== Segment start ==

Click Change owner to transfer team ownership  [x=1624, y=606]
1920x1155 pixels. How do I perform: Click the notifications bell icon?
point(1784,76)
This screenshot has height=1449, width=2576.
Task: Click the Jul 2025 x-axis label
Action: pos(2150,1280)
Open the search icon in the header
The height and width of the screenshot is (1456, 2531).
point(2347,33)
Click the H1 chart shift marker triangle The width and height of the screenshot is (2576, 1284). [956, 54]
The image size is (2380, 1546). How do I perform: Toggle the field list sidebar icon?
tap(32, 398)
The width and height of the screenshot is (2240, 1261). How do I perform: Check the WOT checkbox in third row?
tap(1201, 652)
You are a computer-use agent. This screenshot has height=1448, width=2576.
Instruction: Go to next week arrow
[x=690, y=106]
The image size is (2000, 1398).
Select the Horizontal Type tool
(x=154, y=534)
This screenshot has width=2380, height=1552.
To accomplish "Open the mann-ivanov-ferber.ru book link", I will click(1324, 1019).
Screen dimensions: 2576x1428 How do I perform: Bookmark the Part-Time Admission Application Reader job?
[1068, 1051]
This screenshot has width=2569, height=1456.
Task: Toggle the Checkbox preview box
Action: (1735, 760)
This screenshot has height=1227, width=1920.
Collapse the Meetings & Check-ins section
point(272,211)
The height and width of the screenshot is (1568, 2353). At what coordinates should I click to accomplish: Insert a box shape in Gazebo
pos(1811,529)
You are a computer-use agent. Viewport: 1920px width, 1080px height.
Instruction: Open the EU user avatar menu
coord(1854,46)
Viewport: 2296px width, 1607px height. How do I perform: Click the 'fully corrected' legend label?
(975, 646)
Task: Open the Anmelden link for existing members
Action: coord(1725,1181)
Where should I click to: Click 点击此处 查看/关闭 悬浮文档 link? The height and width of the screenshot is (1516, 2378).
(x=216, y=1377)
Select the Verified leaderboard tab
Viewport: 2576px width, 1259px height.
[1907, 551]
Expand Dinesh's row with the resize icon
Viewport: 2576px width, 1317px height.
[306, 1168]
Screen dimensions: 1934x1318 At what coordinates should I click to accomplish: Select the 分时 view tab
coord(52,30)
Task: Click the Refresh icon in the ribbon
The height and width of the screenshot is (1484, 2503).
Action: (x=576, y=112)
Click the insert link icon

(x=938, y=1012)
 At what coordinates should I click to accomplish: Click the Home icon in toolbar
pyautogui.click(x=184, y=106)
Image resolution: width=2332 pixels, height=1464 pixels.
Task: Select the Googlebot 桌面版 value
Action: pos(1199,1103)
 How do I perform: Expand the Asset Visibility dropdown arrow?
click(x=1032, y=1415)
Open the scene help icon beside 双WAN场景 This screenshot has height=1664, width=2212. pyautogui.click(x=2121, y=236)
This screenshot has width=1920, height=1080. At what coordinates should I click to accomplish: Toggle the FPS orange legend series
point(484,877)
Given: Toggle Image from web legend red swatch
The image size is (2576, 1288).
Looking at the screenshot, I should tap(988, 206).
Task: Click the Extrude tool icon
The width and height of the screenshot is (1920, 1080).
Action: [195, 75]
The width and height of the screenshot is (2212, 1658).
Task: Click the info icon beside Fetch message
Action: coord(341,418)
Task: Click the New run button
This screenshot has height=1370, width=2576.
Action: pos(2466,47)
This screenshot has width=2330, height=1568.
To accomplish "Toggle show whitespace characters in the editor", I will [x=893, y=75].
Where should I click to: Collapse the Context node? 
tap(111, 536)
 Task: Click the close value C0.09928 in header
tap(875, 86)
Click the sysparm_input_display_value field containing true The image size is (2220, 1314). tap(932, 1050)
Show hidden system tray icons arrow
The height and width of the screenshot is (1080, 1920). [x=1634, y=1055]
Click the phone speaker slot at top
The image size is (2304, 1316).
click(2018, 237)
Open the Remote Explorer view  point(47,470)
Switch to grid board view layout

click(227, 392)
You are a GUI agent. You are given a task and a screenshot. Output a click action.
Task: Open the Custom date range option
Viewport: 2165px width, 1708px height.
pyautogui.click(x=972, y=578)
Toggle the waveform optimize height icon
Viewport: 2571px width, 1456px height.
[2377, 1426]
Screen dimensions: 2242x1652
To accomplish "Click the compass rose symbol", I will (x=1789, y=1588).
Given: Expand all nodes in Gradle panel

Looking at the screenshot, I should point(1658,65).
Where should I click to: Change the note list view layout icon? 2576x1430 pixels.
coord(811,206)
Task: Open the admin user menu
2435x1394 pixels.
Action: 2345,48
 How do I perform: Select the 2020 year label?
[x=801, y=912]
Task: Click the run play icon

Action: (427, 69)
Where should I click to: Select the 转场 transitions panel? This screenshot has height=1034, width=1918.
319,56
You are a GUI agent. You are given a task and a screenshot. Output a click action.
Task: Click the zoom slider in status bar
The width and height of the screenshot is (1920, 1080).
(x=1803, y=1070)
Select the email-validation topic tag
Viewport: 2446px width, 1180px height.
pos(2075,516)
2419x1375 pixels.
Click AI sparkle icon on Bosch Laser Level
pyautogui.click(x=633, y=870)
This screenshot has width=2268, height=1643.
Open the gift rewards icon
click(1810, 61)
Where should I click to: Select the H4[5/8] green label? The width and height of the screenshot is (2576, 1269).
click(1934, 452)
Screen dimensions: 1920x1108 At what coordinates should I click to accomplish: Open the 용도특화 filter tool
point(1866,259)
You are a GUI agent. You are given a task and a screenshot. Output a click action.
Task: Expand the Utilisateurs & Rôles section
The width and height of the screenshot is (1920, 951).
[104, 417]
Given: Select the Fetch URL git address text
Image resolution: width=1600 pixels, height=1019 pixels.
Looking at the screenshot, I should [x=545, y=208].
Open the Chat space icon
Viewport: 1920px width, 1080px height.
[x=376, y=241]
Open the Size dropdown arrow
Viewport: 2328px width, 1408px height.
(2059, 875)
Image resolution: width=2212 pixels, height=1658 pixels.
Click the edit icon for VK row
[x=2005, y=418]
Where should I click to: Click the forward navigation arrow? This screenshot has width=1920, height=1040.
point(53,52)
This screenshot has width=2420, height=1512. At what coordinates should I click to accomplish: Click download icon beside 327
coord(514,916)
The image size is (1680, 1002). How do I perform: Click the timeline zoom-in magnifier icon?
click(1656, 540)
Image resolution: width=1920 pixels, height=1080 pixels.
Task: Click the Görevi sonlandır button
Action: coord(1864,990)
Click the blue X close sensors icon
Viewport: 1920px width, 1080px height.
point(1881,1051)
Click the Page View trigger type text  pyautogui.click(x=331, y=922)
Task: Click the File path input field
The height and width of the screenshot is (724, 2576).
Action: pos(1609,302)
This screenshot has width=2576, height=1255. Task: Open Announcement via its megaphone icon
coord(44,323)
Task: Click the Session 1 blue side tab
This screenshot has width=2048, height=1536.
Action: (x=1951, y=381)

== Segment end ==

### Required work
What you give back must match the records word for word.

### Expected answer
Click Change owner to transfer team ownership  [x=1624, y=606]
1920x1155 pixels. How do I perform: Click the notifications bell icon?
point(1784,76)
This screenshot has height=1449, width=2576.
Task: Click the Jul 2025 x-axis label
Action: pos(2150,1280)
Open the search icon in the header
The height and width of the screenshot is (1456, 2531).
point(2347,33)
Click the H1 chart shift marker triangle The width and height of the screenshot is (2576, 1284). [956, 54]
The image size is (2380, 1546). How do I perform: Toggle the field list sidebar icon?
tap(32, 398)
The width and height of the screenshot is (2240, 1261). How do I perform: Check the WOT checkbox in third row?
tap(1201, 652)
You are a computer-use agent. This screenshot has height=1448, width=2576.
Instruction: Go to next week arrow
[x=690, y=106]
The image size is (2000, 1398).
Select the Horizontal Type tool
(x=154, y=534)
This screenshot has width=2380, height=1552.
To accomplish "Open the mann-ivanov-ferber.ru book link", I will click(1324, 1019).
Screen dimensions: 2576x1428 How do I perform: Bookmark the Part-Time Admission Application Reader job?
[1068, 1051]
This screenshot has width=2569, height=1456.
Task: Toggle the Checkbox preview box
Action: (1735, 760)
This screenshot has height=1227, width=1920.
Collapse the Meetings & Check-ins section
point(272,211)
The height and width of the screenshot is (1568, 2353). At what coordinates should I click to accomplish: Insert a box shape in Gazebo
pos(1811,529)
You are a computer-use agent. Viewport: 1920px width, 1080px height.
Instruction: Open the EU user avatar menu
coord(1854,46)
Viewport: 2296px width, 1607px height. How do I perform: Click the 'fully corrected' legend label?
(975, 646)
Task: Open the Anmelden link for existing members
Action: coord(1725,1181)
Where should I click to: Click 点击此处 查看/关闭 悬浮文档 link? The height and width of the screenshot is (1516, 2378).
(x=216, y=1377)
Select the Verified leaderboard tab
Viewport: 2576px width, 1259px height.
[1907, 551]
Expand Dinesh's row with the resize icon
Viewport: 2576px width, 1317px height.
[306, 1168]
Screen dimensions: 1934x1318 At what coordinates should I click to accomplish: Select the 分时 view tab
coord(52,30)
Task: Click the Refresh icon in the ribbon
The height and width of the screenshot is (1484, 2503).
Action: (x=576, y=112)
Click the insert link icon

(x=938, y=1012)
 At what coordinates should I click to accomplish: Click the Home icon in toolbar
pyautogui.click(x=184, y=106)
Image resolution: width=2332 pixels, height=1464 pixels.
Task: Select the Googlebot 桌面版 value
Action: pos(1199,1103)
 How do I perform: Expand the Asset Visibility dropdown arrow?
click(x=1032, y=1415)
Open the scene help icon beside 双WAN场景 This screenshot has height=1664, width=2212. pyautogui.click(x=2121, y=236)
This screenshot has width=1920, height=1080. At what coordinates should I click to accomplish: Toggle the FPS orange legend series
point(484,877)
Given: Toggle Image from web legend red swatch
The image size is (2576, 1288).
Looking at the screenshot, I should tap(988, 206).
Task: Click the Extrude tool icon
The width and height of the screenshot is (1920, 1080).
Action: [195, 75]
The width and height of the screenshot is (2212, 1658).
Task: Click the info icon beside Fetch message
Action: coord(341,418)
Task: Click the New run button
This screenshot has height=1370, width=2576.
Action: pos(2466,47)
This screenshot has width=2330, height=1568.
To accomplish "Toggle show whitespace characters in the editor", I will [x=893, y=75].
Where should I click to: Collapse the Context node? 
tap(111, 536)
 Task: Click the close value C0.09928 in header
tap(875, 86)
Click the sysparm_input_display_value field containing true The image size is (2220, 1314). tap(932, 1050)
Show hidden system tray icons arrow
The height and width of the screenshot is (1080, 1920). [x=1634, y=1055]
Click the phone speaker slot at top
The image size is (2304, 1316).
click(2018, 237)
Open the Remote Explorer view  point(47,470)
Switch to grid board view layout

click(227, 392)
You are a GUI agent. You are given a task and a screenshot. Output a click action.
Task: Open the Custom date range option
Viewport: 2165px width, 1708px height.
pyautogui.click(x=972, y=578)
Toggle the waveform optimize height icon
Viewport: 2571px width, 1456px height.
[2377, 1426]
Screen dimensions: 2242x1652
To accomplish "Click the compass rose symbol", I will (x=1789, y=1588).
Given: Expand all nodes in Gradle panel

Looking at the screenshot, I should point(1658,65).
Where should I click to: Change the note list view layout icon? 2576x1430 pixels.
coord(811,206)
Task: Open the admin user menu
2435x1394 pixels.
Action: 2345,48
 How do I perform: Select the 2020 year label?
[x=801, y=912]
Task: Click the run play icon

Action: (427, 69)
Where should I click to: Select the 转场 transitions panel? This screenshot has height=1034, width=1918.
319,56
You are a GUI agent. You are given a task and a screenshot. Output a click action.
Task: Click the zoom slider in status bar
The width and height of the screenshot is (1920, 1080).
(x=1803, y=1070)
Select the email-validation topic tag
Viewport: 2446px width, 1180px height.
pos(2075,516)
2419x1375 pixels.
Click AI sparkle icon on Bosch Laser Level
pyautogui.click(x=633, y=870)
This screenshot has width=2268, height=1643.
Open the gift rewards icon
click(1810, 61)
Where should I click to: Select the H4[5/8] green label? The width and height of the screenshot is (2576, 1269).
click(1934, 452)
Screen dimensions: 1920x1108 At what coordinates should I click to accomplish: Open the 용도특화 filter tool
point(1866,259)
You are a GUI agent. You are given a task and a screenshot. Output a click action.
Task: Expand the Utilisateurs & Rôles section
The width and height of the screenshot is (1920, 951).
[104, 417]
Given: Select the Fetch URL git address text
Image resolution: width=1600 pixels, height=1019 pixels.
Looking at the screenshot, I should [x=545, y=208].
Open the Chat space icon
Viewport: 1920px width, 1080px height.
[x=376, y=241]
Open the Size dropdown arrow
Viewport: 2328px width, 1408px height.
(2059, 875)
Image resolution: width=2212 pixels, height=1658 pixels.
Click the edit icon for VK row
[x=2005, y=418]
Where should I click to: Click the forward navigation arrow? This screenshot has width=1920, height=1040.
point(53,52)
This screenshot has width=2420, height=1512. At what coordinates should I click to accomplish: Click download icon beside 327
coord(514,916)
The image size is (1680, 1002). How do I perform: Click the timeline zoom-in magnifier icon?
click(1656, 540)
Image resolution: width=1920 pixels, height=1080 pixels.
Task: Click the Görevi sonlandır button
Action: coord(1864,990)
Click the blue X close sensors icon
Viewport: 1920px width, 1080px height.
point(1881,1051)
Click the Page View trigger type text  pyautogui.click(x=331, y=922)
Task: Click the File path input field
The height and width of the screenshot is (724, 2576).
Action: pos(1609,302)
This screenshot has width=2576, height=1255. Task: Open Announcement via its megaphone icon
coord(44,323)
Task: Click the Session 1 blue side tab
This screenshot has width=2048, height=1536.
Action: (x=1951, y=381)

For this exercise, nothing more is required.